The current goals of my day-to-day are “settling in” and “finding a job.” On the day before an interview, the goal of “finding a job” is very orienting, but usually my day-to-day life feels like a lot of decisions of how to spend my time. There is a lot of luxury and privilege to having the opportunity to take online classes, to weigh pros and cons when deciding to apply for a job, and to be able to last minute decide to drive four and half hours one way for a night at the beach with a longtime friend. But I also crave routine and a way to transition between work and play that doesn’t 1000% fall on me. Recently, I have started going to the Durham County Main Library. The building is new and beautiful, there are many places to sit and work (or read), there is an outside terrace, AND there is free parking. I have a library card(!), and this enables me to reserve a meeting room when I need to Zoom. Libraries are an invaluable public resource that I have never felt so grateful for.
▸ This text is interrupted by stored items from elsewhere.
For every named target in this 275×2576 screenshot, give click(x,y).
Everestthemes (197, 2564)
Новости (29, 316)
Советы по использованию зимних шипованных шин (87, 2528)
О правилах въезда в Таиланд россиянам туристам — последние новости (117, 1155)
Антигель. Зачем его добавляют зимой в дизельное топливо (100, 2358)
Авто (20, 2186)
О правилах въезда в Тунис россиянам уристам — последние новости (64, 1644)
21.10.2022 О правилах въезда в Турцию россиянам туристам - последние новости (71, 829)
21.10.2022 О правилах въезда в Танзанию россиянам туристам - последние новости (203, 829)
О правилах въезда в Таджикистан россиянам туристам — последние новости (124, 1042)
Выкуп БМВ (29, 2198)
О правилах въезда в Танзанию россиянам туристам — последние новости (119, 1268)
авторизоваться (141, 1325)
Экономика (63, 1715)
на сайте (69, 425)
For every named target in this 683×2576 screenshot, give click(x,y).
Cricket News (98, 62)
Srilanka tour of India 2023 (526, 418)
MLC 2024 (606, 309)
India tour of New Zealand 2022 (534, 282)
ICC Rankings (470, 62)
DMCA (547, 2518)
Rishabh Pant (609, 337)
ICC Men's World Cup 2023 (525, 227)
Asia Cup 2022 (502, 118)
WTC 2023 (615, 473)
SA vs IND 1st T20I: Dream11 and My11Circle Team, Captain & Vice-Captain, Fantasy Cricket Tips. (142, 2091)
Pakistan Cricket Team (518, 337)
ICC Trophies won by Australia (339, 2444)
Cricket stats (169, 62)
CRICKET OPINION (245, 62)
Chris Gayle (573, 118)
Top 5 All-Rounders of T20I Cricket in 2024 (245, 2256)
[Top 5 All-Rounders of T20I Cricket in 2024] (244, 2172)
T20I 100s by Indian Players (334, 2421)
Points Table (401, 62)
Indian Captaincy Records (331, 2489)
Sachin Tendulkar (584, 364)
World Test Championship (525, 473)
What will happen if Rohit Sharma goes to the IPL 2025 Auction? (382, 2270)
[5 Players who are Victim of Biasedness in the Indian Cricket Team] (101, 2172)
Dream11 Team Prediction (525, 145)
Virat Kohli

I am also physically far from all the people that I spent the majority of my time with in my Boston/Brookline/Princeton life. Between isolation during the Covid pandemic, being in the same work environment for so long, having such an established social world in Boston, and doing very minimal dating in the past years, I am totally out of practice meeting new people. I luckily have pretty minimal social anxiety, so this is not a huge deal, but it does mean that I am constantly presenting who I am and what my story is. I try to be both authentic and appropriately confident in these moments, but sometimes it's exhausting. The good news though, is that I am getting to meet new people! Besides my housemates, the primary way that this has been happening is through an awesome group called Durham Queer Sports. Through this group I have started playing ultimate frisbee again, and I also went to the Durham Bulls (AAA baseball) Pride Night. I am really excited to be able to be in queer community so quickly.
I have also been reconnecting with friends and contacts from my Rice and Harvard lives, as well as close friends of my mother who she has known since childhood. Everyone has been incredibly warm and generous with their hospitality and time. I have even flexed the muscle of asking for assistance, and I have benefited tremendously from the generosity of my godmother. I am also grateful for the support by phone, text, and g-chat from my family and friends all over the country. Allowing oneself to receive support and help is an important part of relationship building and deepening.
I anticipate that faster than I expect the feeling of being outside my comfort zone will ebb. I’ll try to appreciate the upsides while it lasts.